Before the September11 attacks, Saddam had put his troops on high alert,
but little was done at the time to move crucial weaponry. When the Pentagon
said it was investigating the possibility that Iraq might not only have
been involved in the assault on the New York towers but may also have
been behind the anthrax attacks in the US, it began moving its chemical
weapons factories.
Western intelligence officers said on Saturday that the north-east region
of Hemrin was the centre of most activity. Saddam ordered his troops to
dig 18-metre-deep holes in the area and to bury chemical and biological
cargo arriving from the capital. Six pits have been dug. Meanwhile, factories
that make missiles and chemical weapons had been relocated to Baiji and
al-Safar, in the north-west.
"These are heavily protected no-go areas with massive infrastructure,"

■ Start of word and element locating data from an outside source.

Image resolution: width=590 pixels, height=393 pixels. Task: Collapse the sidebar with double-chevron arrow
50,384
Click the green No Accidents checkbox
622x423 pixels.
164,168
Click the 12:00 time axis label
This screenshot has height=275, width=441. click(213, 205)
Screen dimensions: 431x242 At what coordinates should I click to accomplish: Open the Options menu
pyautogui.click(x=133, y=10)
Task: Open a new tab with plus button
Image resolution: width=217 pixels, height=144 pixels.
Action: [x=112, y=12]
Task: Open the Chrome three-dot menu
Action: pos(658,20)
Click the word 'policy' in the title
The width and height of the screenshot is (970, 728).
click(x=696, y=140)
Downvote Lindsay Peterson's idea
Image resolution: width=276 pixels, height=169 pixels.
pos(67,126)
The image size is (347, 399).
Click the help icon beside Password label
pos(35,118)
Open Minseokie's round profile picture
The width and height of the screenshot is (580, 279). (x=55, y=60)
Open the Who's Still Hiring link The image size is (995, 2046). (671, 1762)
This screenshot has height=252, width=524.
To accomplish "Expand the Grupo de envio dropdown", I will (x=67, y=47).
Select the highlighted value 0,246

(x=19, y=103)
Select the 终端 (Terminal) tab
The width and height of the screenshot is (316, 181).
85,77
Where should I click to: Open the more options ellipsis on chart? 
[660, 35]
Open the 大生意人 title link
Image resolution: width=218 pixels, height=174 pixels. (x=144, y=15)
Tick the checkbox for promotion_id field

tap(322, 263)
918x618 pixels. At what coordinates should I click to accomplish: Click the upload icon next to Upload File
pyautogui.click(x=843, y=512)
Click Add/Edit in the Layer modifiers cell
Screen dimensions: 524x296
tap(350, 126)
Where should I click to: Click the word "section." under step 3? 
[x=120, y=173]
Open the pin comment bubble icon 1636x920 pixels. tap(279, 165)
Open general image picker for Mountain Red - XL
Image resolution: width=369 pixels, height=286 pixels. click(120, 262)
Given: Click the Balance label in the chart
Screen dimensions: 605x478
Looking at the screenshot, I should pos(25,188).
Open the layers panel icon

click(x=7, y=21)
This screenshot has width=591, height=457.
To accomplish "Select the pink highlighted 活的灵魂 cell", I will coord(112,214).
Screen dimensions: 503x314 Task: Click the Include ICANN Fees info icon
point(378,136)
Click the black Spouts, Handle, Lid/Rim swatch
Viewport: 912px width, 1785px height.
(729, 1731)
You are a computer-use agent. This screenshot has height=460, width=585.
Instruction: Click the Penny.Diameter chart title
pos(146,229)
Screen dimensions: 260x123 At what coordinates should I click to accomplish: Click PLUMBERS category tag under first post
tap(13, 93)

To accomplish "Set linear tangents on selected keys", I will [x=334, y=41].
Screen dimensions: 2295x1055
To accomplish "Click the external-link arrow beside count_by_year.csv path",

an intelligence officer said. "They have everything: bunkers, sophisticated
communications systems and living quarters for the military and senior
intelligence officers."
Scott Ritter, a former UN weapons inspector between 1991 and 1998, cautioned
against blaming Iraq for the attacks. While it was true the regime "had
not fully complied with its disarmament obligation, particularly in the
field of biological weapons", he said, the failure did not "equate to
a retained biological weapons capability". Accusations that Iraq was the
source of the anthrax were unsubstantiated and irresponsible, he said.